# Task objective
Set down the records again. Every word and mark must match exactly.

Collected data entries:
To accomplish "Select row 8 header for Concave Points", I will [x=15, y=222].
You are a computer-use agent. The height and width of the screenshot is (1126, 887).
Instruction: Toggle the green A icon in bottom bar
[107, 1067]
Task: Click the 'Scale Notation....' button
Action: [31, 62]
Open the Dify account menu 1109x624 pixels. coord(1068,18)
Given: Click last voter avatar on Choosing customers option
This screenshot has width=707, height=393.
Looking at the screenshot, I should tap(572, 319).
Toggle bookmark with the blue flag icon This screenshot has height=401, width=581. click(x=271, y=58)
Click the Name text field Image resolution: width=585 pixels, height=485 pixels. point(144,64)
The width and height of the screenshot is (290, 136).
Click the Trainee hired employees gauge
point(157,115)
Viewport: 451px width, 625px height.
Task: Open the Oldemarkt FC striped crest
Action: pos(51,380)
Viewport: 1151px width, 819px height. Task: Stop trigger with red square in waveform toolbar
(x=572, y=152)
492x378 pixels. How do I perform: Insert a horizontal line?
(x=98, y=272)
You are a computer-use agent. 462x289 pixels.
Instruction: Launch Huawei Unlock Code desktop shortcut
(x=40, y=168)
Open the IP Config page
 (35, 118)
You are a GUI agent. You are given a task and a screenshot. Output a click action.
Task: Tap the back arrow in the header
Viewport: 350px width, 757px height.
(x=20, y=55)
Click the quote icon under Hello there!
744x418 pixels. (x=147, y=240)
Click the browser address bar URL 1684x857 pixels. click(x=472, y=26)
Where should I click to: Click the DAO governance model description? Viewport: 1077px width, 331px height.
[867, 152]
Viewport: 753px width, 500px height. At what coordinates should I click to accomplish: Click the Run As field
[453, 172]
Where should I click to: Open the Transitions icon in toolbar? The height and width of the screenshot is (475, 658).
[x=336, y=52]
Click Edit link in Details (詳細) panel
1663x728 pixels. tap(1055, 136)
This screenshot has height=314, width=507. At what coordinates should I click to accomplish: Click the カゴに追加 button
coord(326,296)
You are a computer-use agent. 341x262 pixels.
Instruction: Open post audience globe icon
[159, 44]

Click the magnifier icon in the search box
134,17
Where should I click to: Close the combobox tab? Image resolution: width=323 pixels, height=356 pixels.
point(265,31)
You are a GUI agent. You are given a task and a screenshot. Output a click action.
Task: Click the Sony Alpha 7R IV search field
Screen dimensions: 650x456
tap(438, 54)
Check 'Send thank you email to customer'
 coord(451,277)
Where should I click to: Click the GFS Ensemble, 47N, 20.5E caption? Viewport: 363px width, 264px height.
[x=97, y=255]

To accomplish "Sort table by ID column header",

# Solved exercise
To accomplish "Select row 8 header for Concave Points", I will [x=15, y=222].
You are a computer-use agent. The height and width of the screenshot is (1126, 887).
Instruction: Toggle the green A icon in bottom bar
[107, 1067]
Task: Click the 'Scale Notation....' button
Action: [31, 62]
Open the Dify account menu 1109x624 pixels. coord(1068,18)
Given: Click last voter avatar on Choosing customers option
This screenshot has width=707, height=393.
Looking at the screenshot, I should tap(572, 319).
Toggle bookmark with the blue flag icon This screenshot has height=401, width=581. click(x=271, y=58)
Click the Name text field Image resolution: width=585 pixels, height=485 pixels. point(144,64)
The width and height of the screenshot is (290, 136).
Click the Trainee hired employees gauge
point(157,115)
Viewport: 451px width, 625px height.
Task: Open the Oldemarkt FC striped crest
Action: pos(51,380)
Viewport: 1151px width, 819px height. Task: Stop trigger with red square in waveform toolbar
(x=572, y=152)
492x378 pixels. How do I perform: Insert a horizontal line?
(x=98, y=272)
You are a computer-use agent. 462x289 pixels.
Instruction: Launch Huawei Unlock Code desktop shortcut
(x=40, y=168)
Open the IP Config page
 (35, 118)
You are a GUI agent. You are given a task and a screenshot. Output a click action.
Task: Tap the back arrow in the header
Viewport: 350px width, 757px height.
(x=20, y=55)
Click the quote icon under Hello there!
744x418 pixels. (x=147, y=240)
Click the browser address bar URL 1684x857 pixels. click(x=472, y=26)
Where should I click to: Click the DAO governance model description? Viewport: 1077px width, 331px height.
[867, 152]
Viewport: 753px width, 500px height. At what coordinates should I click to accomplish: Click the Run As field
[453, 172]
Where should I click to: Open the Transitions icon in toolbar? The height and width of the screenshot is (475, 658).
[x=336, y=52]
Click Edit link in Details (詳細) panel
1663x728 pixels. tap(1055, 136)
This screenshot has height=314, width=507. At what coordinates should I click to accomplish: Click the カゴに追加 button
coord(326,296)
You are a computer-use agent. 341x262 pixels.
Instruction: Open post audience globe icon
[159, 44]

Click the magnifier icon in the search box
134,17
Where should I click to: Close the combobox tab? Image resolution: width=323 pixels, height=356 pixels.
point(265,31)
You are a GUI agent. You are given a task and a screenshot. Output a click action.
Task: Click the Sony Alpha 7R IV search field
Screen dimensions: 650x456
tap(438, 54)
Check 'Send thank you email to customer'
 coord(451,277)
Where should I click to: Click the GFS Ensemble, 47N, 20.5E caption? Viewport: 363px width, 264px height.
[x=97, y=255]

To accomplish "Sort table by ID column header",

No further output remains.